TASK DIRECTIONS:
Copy the listing below, replacing "Browse Collection" with "Browse Catalog" and leaving everything else unchanged.

-- begin DATA EXTRACT --

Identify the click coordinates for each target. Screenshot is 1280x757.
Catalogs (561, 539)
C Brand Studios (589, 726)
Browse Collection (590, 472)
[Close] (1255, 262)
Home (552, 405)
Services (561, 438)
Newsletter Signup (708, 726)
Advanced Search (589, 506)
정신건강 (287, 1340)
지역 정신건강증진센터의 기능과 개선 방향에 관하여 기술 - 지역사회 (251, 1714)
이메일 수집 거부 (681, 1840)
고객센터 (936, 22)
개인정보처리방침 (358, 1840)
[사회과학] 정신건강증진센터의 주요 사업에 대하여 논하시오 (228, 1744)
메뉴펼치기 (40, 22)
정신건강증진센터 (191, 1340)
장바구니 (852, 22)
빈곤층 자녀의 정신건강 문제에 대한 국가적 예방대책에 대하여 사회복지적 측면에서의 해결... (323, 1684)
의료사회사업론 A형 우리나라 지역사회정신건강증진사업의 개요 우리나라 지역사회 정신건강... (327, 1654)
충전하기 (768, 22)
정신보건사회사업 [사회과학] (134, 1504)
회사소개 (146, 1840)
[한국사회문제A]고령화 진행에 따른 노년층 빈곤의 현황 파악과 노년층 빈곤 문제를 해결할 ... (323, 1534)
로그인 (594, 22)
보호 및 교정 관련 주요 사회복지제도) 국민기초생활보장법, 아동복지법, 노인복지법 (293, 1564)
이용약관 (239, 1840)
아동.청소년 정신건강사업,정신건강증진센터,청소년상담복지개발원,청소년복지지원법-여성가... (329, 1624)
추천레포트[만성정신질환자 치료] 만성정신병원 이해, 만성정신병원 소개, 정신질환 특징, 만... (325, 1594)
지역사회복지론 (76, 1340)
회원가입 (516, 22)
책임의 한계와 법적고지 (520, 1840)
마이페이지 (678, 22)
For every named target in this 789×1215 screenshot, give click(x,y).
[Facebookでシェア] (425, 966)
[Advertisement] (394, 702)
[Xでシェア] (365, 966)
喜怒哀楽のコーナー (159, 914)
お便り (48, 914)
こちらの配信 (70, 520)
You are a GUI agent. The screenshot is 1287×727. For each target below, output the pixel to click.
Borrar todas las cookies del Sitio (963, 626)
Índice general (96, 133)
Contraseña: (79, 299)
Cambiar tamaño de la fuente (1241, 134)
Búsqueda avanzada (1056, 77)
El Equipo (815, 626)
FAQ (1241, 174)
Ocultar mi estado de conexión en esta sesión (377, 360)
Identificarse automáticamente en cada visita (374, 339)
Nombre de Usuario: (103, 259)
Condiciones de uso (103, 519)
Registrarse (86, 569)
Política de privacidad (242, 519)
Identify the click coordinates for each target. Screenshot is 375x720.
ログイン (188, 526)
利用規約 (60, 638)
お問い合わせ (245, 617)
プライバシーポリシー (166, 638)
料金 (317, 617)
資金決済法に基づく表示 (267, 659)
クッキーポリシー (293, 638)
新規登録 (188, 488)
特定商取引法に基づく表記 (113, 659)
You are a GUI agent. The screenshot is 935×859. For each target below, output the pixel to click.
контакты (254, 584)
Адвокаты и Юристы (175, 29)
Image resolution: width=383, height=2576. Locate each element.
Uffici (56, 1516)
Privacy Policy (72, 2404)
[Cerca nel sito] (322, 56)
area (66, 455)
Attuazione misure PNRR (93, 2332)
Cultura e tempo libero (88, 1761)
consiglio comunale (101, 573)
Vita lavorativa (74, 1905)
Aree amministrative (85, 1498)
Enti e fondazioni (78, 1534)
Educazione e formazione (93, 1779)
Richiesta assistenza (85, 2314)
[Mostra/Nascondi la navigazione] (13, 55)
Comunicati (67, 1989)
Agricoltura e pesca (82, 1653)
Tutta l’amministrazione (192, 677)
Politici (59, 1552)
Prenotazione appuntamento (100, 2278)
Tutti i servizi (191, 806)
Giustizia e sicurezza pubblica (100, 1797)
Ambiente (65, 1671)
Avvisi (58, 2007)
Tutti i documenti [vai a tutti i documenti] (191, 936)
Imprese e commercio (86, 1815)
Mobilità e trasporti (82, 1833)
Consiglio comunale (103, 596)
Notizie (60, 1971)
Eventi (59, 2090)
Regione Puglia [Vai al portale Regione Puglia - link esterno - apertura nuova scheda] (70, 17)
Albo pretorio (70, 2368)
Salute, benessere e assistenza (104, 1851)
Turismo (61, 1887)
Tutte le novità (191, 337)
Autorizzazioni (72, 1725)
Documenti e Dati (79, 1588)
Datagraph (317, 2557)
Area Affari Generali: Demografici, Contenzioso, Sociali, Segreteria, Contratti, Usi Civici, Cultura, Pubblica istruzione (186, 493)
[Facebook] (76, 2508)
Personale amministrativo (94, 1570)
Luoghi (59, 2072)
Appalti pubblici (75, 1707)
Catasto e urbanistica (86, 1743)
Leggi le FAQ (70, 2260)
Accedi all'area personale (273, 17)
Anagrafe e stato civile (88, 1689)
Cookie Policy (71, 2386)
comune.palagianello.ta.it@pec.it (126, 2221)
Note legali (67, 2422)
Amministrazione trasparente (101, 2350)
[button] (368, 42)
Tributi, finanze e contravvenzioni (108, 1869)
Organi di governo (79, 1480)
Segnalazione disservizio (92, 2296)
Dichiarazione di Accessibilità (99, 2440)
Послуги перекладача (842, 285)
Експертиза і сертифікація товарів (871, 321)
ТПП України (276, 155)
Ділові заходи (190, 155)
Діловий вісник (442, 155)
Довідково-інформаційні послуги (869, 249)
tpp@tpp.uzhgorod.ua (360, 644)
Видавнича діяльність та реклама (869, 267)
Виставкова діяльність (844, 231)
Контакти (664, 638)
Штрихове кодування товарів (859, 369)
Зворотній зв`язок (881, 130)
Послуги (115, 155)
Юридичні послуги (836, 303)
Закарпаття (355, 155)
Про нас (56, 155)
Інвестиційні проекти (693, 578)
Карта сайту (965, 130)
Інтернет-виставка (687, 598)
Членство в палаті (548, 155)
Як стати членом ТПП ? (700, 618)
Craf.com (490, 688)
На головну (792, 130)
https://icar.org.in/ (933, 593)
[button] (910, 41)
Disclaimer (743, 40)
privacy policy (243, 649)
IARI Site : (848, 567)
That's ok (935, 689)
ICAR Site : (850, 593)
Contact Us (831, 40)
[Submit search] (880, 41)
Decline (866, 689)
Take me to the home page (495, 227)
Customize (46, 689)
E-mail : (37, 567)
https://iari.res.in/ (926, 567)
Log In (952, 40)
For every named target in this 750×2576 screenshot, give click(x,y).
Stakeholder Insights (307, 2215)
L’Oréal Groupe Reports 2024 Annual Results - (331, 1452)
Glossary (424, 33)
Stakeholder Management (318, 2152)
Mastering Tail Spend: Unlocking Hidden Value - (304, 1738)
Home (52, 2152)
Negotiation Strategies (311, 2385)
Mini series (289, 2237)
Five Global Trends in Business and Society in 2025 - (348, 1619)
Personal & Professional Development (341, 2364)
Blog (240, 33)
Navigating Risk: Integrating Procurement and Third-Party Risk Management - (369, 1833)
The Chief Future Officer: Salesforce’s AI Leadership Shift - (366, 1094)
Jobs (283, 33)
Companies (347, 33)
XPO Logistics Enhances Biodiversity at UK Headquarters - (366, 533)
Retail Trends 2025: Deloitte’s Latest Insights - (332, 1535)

-- end DATA EXTRACT --

OUTPUT FOR THIS EXERCISE:
Identify the click coordinates for each target. Screenshot is 1280x757.
Catalogs (561, 539)
C Brand Studios (589, 726)
Browse Catalog (590, 472)
[Close] (1255, 262)
Home (552, 405)
Services (561, 438)
Newsletter Signup (708, 726)
Advanced Search (589, 506)
정신건강 (287, 1340)
지역 정신건강증진센터의 기능과 개선 방향에 관하여 기술 - 지역사회 (251, 1714)
이메일 수집 거부 (681, 1840)
고객센터 (936, 22)
개인정보처리방침 (358, 1840)
[사회과학] 정신건강증진센터의 주요 사업에 대하여 논하시오 (228, 1744)
메뉴펼치기 (40, 22)
정신건강증진센터 (191, 1340)
장바구니 (852, 22)
빈곤층 자녀의 정신건강 문제에 대한 국가적 예방대책에 대하여 사회복지적 측면에서의 해결... (323, 1684)
의료사회사업론 A형 우리나라 지역사회정신건강증진사업의 개요 우리나라 지역사회 정신건강... (327, 1654)
충전하기 (768, 22)
정신보건사회사업 [사회과학] (134, 1504)
회사소개 (146, 1840)
[한국사회문제A]고령화 진행에 따른 노년층 빈곤의 현황 파악과 노년층 빈곤 문제를 해결할 ... (323, 1534)
로그인 (594, 22)
보호 및 교정 관련 주요 사회복지제도) 국민기초생활보장법, 아동복지법, 노인복지법 (293, 1564)
이용약관 (239, 1840)
아동.청소년 정신건강사업,정신건강증진센터,청소년상담복지개발원,청소년복지지원법-여성가... (329, 1624)
추천레포트[만성정신질환자 치료] 만성정신병원 이해, 만성정신병원 소개, 정신질환 특징, 만... (325, 1594)
지역사회복지론 (76, 1340)
회원가입 (516, 22)
책임의 한계와 법적고지 (520, 1840)
마이페이지 (678, 22)
For every named target in this 789×1215 screenshot, give click(x,y).
[Facebookでシェア] (425, 966)
[Advertisement] (394, 702)
[Xでシェア] (365, 966)
喜怒哀楽のコーナー (159, 914)
お便り (48, 914)
こちらの配信 (70, 520)
You are a GUI agent. The screenshot is 1287×727. For each target below, output the pixel to click.
Borrar todas las cookies del Sitio (963, 626)
Índice general (96, 133)
Contraseña: (79, 299)
Cambiar tamaño de la fuente (1241, 134)
Búsqueda avanzada (1056, 77)
El Equipo (815, 626)
FAQ (1241, 174)
Ocultar mi estado de conexión en esta sesión (377, 360)
Identificarse automáticamente en cada visita (374, 339)
Nombre de Usuario: (103, 259)
Condiciones de uso (103, 519)
Registrarse (86, 569)
Política de privacidad (242, 519)
Identify the click coordinates for each target. Screenshot is 375x720.
ログイン (188, 526)
利用規約 (60, 638)
お問い合わせ (245, 617)
プライバシーポリシー (166, 638)
料金 (317, 617)
資金決済法に基づく表示 (267, 659)
クッキーポリシー (293, 638)
新規登録 (188, 488)
特定商取引法に基づく表記 (113, 659)
You are a GUI agent. The screenshot is 935×859. For each target below, output the pixel to click.
контакты (254, 584)
Адвокаты и Юристы (175, 29)
Image resolution: width=383, height=2576. Locate each element.
Uffici (56, 1516)
Privacy Policy (72, 2404)
[Cerca nel sito] (322, 56)
area (66, 455)
Attuazione misure PNRR (93, 2332)
Cultura e tempo libero (88, 1761)
consiglio comunale (101, 573)
Vita lavorativa (74, 1905)
Aree amministrative (85, 1498)
Enti e fondazioni (78, 1534)
Educazione e formazione (93, 1779)
Richiesta assistenza (85, 2314)
[Mostra/Nascondi la navigazione] (13, 55)
Comunicati (67, 1989)
Agricoltura e pesca (82, 1653)
Tutta l’amministrazione (192, 677)
Politici (59, 1552)
Prenotazione appuntamento (100, 2278)
Tutti i servizi (191, 806)
Giustizia e sicurezza pubblica (100, 1797)
Ambiente (65, 1671)
Avvisi (58, 2007)
Tutti i documenti [vai a tutti i documenti] (191, 936)
Imprese e commercio (86, 1815)
Mobilità e trasporti (82, 1833)
Consiglio comunale (103, 596)
Notizie (60, 1971)
Eventi (59, 2090)
Regione Puglia [Vai al portale Regione Puglia - link esterno - apertura nuova scheda] (70, 17)
Albo pretorio (70, 2368)
Salute, benessere e assistenza (104, 1851)
Turismo (61, 1887)
Tutte le novità (191, 337)
Autorizzazioni (72, 1725)
Documenti e Dati (79, 1588)
Datagraph (317, 2557)
Area Affari Generali: Demografici, Contenzioso, Sociali, Segreteria, Contratti, Usi Civici, Cultura, Pubblica istruzione (186, 493)
[Facebook] (76, 2508)
Personale amministrativo (94, 1570)
Luoghi (59, 2072)
Appalti pubblici (75, 1707)
Catasto e urbanistica (86, 1743)
Leggi le FAQ (70, 2260)
Accedi all'area personale (273, 17)
Anagrafe e stato civile (88, 1689)
Cookie Policy (71, 2386)
comune.palagianello.ta.it@pec.it (126, 2221)
Note legali (67, 2422)
Amministrazione trasparente (101, 2350)
[button] (368, 42)
Tributi, finanze e contravvenzioni (108, 1869)
Organi di governo (79, 1480)
Segnalazione disservizio (92, 2296)
Dichiarazione di Accessibilità (99, 2440)
Послуги перекладача (842, 285)
Експертиза і сертифікація товарів (871, 321)
ТПП України (276, 155)
Ділові заходи (190, 155)
Діловий вісник (442, 155)
Довідково-інформаційні послуги (869, 249)
tpp@tpp.uzhgorod.ua (360, 644)
Видавнича діяльність та реклама (869, 267)
Виставкова діяльність (844, 231)
Контакти (664, 638)
Штрихове кодування товарів (859, 369)
Зворотній зв`язок (881, 130)
Послуги (115, 155)
Юридичні послуги (836, 303)
Закарпаття (355, 155)
Про нас (56, 155)
Інвестиційні проекти (693, 578)
Карта сайту (965, 130)
Інтернет-виставка (687, 598)
Членство в палаті (548, 155)
Як стати членом ТПП ? (700, 618)
Craf.com (490, 688)
На головну (792, 130)
https://icar.org.in/ (933, 593)
[button] (910, 41)
Disclaimer (743, 40)
privacy policy (243, 649)
IARI Site : (848, 567)
That's ok (935, 689)
ICAR Site : (850, 593)
Contact Us (831, 40)
[Submit search] (880, 41)
Decline (866, 689)
Take me to the home page (495, 227)
Customize (46, 689)
E-mail : (37, 567)
https://iari.res.in/ (926, 567)
Log In (952, 40)
For every named target in this 750×2576 screenshot, give click(x,y).
Stakeholder Insights (307, 2215)
L’Oréal Groupe Reports 2024 Annual Results - (331, 1452)
Glossary (424, 33)
Stakeholder Management (318, 2152)
Mastering Tail Spend: Unlocking Hidden Value - (304, 1738)
Home (52, 2152)
Negotiation Strategies (311, 2385)
Mini series (289, 2237)
Five Global Trends in Business and Society in 2025 - (348, 1619)
Personal & Professional Development (341, 2364)
Blog (240, 33)
Navigating Risk: Integrating Procurement and Third-Party Risk Management - (369, 1833)
The Chief Future Officer: Salesforce’s AI Leadership Shift - (366, 1094)
Jobs (283, 33)
Companies (347, 33)
XPO Logistics Enhances Biodiversity at UK Headquarters - (366, 533)
Retail Trends 2025: Deloitte’s Latest Insights - (332, 1535)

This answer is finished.